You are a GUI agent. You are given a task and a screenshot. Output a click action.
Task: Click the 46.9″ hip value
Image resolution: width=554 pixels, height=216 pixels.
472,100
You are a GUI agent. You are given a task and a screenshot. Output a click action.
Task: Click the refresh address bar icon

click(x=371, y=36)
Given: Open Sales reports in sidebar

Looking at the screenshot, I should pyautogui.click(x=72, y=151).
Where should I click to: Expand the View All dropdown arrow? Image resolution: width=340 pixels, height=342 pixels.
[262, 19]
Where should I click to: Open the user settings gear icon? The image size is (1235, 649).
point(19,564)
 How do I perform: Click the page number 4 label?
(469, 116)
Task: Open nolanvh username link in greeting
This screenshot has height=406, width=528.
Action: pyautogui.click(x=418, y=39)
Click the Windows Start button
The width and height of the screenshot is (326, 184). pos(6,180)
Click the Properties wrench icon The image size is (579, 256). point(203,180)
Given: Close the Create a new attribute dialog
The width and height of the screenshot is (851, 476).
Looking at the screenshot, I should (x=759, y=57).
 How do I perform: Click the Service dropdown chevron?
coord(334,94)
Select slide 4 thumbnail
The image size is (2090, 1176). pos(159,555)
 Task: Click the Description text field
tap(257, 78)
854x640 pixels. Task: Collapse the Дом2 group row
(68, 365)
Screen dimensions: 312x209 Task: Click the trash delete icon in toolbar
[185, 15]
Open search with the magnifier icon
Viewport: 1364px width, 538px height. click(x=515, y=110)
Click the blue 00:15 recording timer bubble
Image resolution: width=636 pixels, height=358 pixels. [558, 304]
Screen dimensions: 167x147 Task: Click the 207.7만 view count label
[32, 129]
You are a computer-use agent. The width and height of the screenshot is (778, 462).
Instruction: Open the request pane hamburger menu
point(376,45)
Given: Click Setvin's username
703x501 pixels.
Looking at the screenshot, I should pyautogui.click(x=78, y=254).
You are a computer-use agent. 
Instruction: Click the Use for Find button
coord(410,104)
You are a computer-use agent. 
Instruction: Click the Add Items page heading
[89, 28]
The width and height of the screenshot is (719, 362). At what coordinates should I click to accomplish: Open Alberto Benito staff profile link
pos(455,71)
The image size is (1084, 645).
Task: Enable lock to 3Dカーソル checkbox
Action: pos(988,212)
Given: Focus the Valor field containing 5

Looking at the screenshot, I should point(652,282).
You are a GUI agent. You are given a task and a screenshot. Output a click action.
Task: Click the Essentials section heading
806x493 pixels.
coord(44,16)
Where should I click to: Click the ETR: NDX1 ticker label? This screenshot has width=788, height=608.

What is being asked>
Return the lines above exactly as they appear, with no changes.

Answer to the exercise>
You are a GUI agent. You are given a task and a screenshot. Output a click action.
Task: Click the 46.9″ hip value
Image resolution: width=554 pixels, height=216 pixels.
472,100
You are a GUI agent. You are given a task and a screenshot. Output a click action.
Task: Click the refresh address bar icon

click(x=371, y=36)
Given: Open Sales reports in sidebar

Looking at the screenshot, I should pyautogui.click(x=72, y=151).
Where should I click to: Expand the View All dropdown arrow? Image resolution: width=340 pixels, height=342 pixels.
[262, 19]
Where should I click to: Open the user settings gear icon? The image size is (1235, 649).
point(19,564)
 How do I perform: Click the page number 4 label?
(469, 116)
Task: Open nolanvh username link in greeting
This screenshot has height=406, width=528.
Action: pyautogui.click(x=418, y=39)
Click the Windows Start button
The width and height of the screenshot is (326, 184). pos(6,180)
Click the Properties wrench icon The image size is (579, 256). point(203,180)
Given: Close the Create a new attribute dialog
The width and height of the screenshot is (851, 476).
Looking at the screenshot, I should (x=759, y=57).
 How do I perform: Click the Service dropdown chevron?
coord(334,94)
Select slide 4 thumbnail
The image size is (2090, 1176). pos(159,555)
 Task: Click the Description text field
tap(257, 78)
854x640 pixels. Task: Collapse the Дом2 group row
(68, 365)
Screen dimensions: 312x209 Task: Click the trash delete icon in toolbar
[185, 15]
Open search with the magnifier icon
Viewport: 1364px width, 538px height. click(x=515, y=110)
Click the blue 00:15 recording timer bubble
Image resolution: width=636 pixels, height=358 pixels. [558, 304]
Screen dimensions: 167x147 Task: Click the 207.7만 view count label
[32, 129]
You are a computer-use agent. The width and height of the screenshot is (778, 462).
Instruction: Open the request pane hamburger menu
point(376,45)
Given: Click Setvin's username
703x501 pixels.
Looking at the screenshot, I should pyautogui.click(x=78, y=254).
You are a computer-use agent. 
Instruction: Click the Use for Find button
coord(410,104)
You are a computer-use agent. 
Instruction: Click the Add Items page heading
[89, 28]
The width and height of the screenshot is (719, 362). At what coordinates should I click to accomplish: Open Alberto Benito staff profile link
pos(455,71)
The image size is (1084, 645).
Task: Enable lock to 3Dカーソル checkbox
Action: pos(988,212)
Given: Focus the Valor field containing 5

Looking at the screenshot, I should point(652,282).
You are a GUI agent. You are given a task and a screenshot. Output a click action.
Task: Click the Essentials section heading
806x493 pixels.
coord(44,16)
Where should I click to: Click the ETR: NDX1 ticker label? This screenshot has width=788, height=608.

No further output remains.